El hombre agachóse para no ser visto, entreabrió la ventana y, emitiendo un fuerte silbido para atraer la atención de Pip, echó el papel al jardín.
Al oír el silbido, Pip levantó la vista y, con gran sorpresa por su parte, vio flotar una hoja de papel, procedente de una de las ventanas del segundo piso. ¿Sería un mensaje de Fatty?
El muchacho precipitóse a recoger el papel e, inmediatamente, reconoció la clara letra de Fatty. Al leer la misiva, aceleróse el ritmo del corazón.
«Fatty ha descubierta algo —pensó—. Seguramente ha encontrado unas joyas robadas o algo por el estilo, y las está aguardando. ¡Quiere que acudamos todos aquí! Iré corriendo a avisar a los demás y volveremos todos juntos. Qué aventura! ¡No cabe duda que Fatty es un as!»
Y echó a correr, con expresión radiante. El hombre vióle marchar, satisfecho. Aquel pequeño simplón no tardaría en traer consigo a los demás chavales, y entonces podrían encerrarlos a piedra y lodo antes de que fuesen pregonando su descubrimiento.
Fatty vio también a Pip desde su prisión. Al punto, asaltáronle terribles dudas. ¿Serían los Pesquisidores lo bastante listos para adivinar que había un mensaje secreto entre los renglones escritos con tinta? ¿Y si no se daban cuenta...? Si no se daban cuenta... ¡les habría hecho caer a todos en una trampa!
Pip volvió a casa corriendo como un gamo. Su excitación no tenía límites. ¿Qué había descubierto Fatty? ¡Debía de ser algo maravilloso! De lo contrario no hubiera permanecido haciendo guardia a su descubrimiento.
Bets aguardaba a Fatty con ansiedad, atisbando por la ventana del cuarto de jugar. «Buster» hallábase a su lado, sentado en la repisa de la ventana, con su hociquito negro apoyado en el cristal.
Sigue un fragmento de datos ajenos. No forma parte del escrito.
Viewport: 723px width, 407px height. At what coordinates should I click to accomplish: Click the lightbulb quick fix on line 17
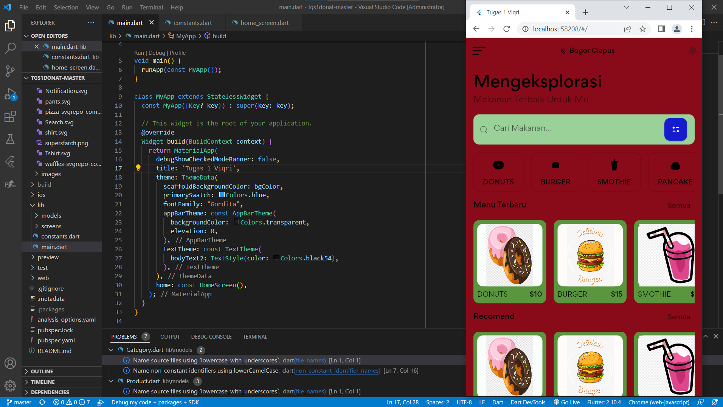tap(138, 168)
Desde el jardín, Pip agitó la carta a Bets, esbozando una amplia sonrisa. La niña adivinó al punto que su hermano traía buenas noticias, y, naturalmente, aligerósele el corazón.
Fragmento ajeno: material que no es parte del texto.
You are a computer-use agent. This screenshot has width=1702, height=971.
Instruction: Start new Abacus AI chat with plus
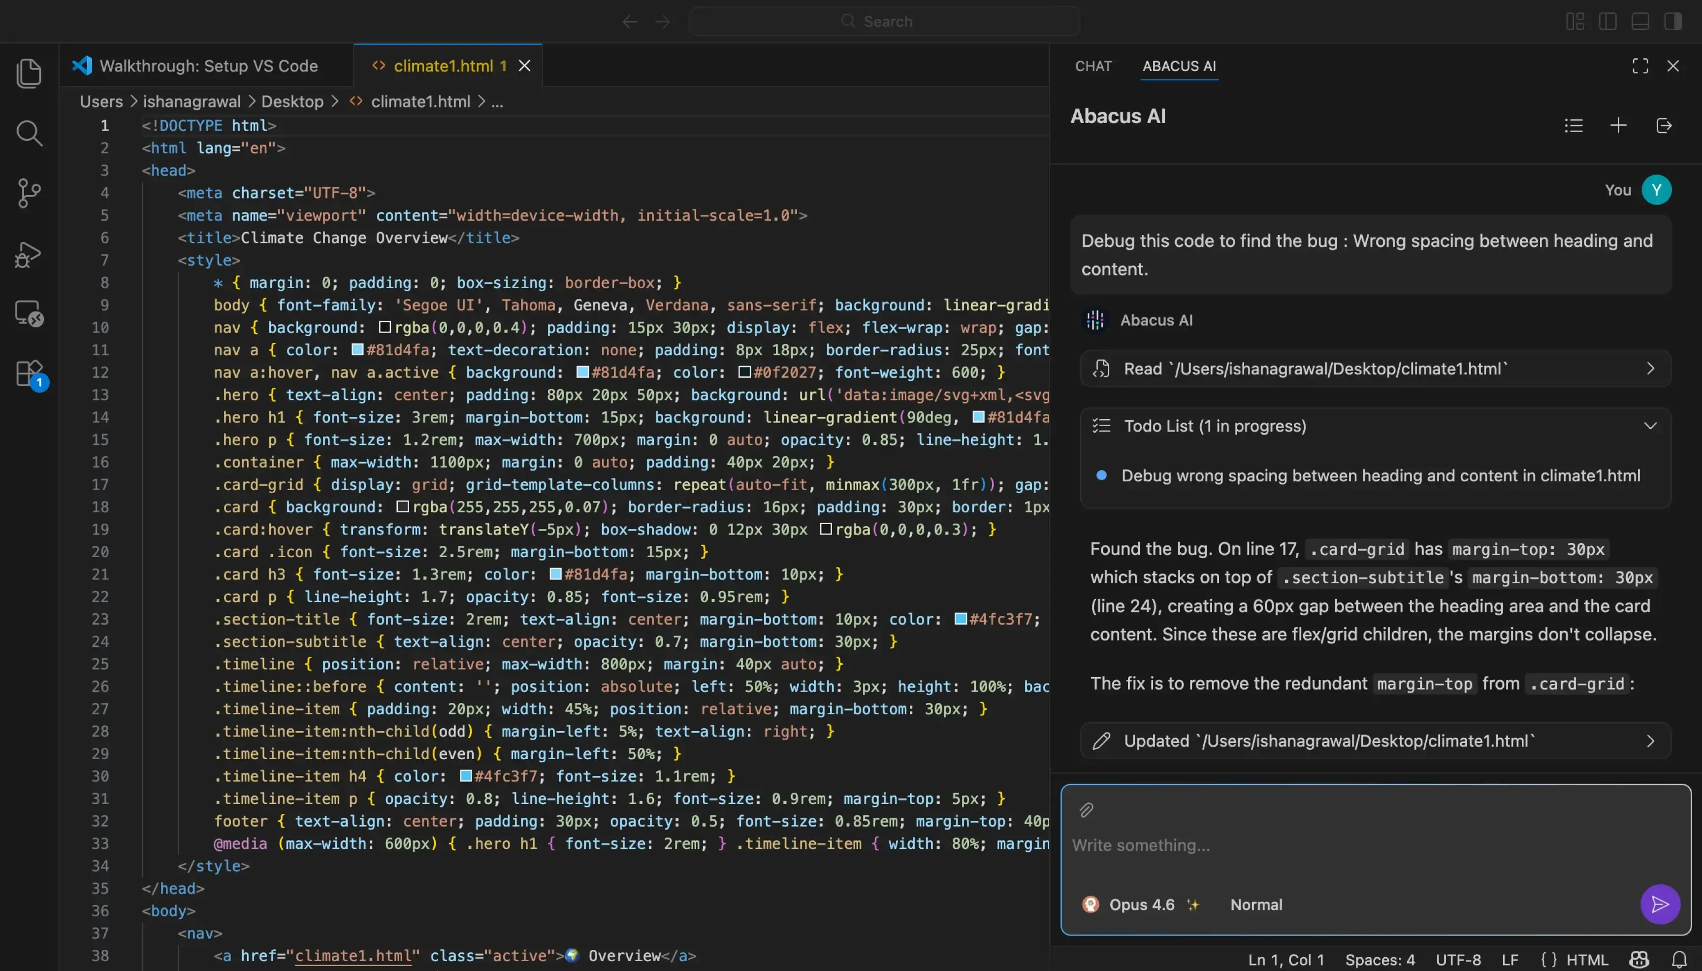point(1618,125)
—¿Está bien, Fatty? —inquirió, bajando la escalera en volandas, seguida de «Buster»—. ¿Qué ha sucedido? ¿Es suya esta carta?
—¡No grites así! —cuchicheó Pip, enojado, obligándola a retroceder arriba—. ¡Conseguirás que toda la casa se entere de nuestro misterio!
En aquel preciso momento sonó el gong del almuerzo.
—Vamos a comer —dijo la madre de los chicos, asomando la cabeza por la puerta—. No me hagáis esperar, Pip, porque tengo que salir inmediatamente después de comer.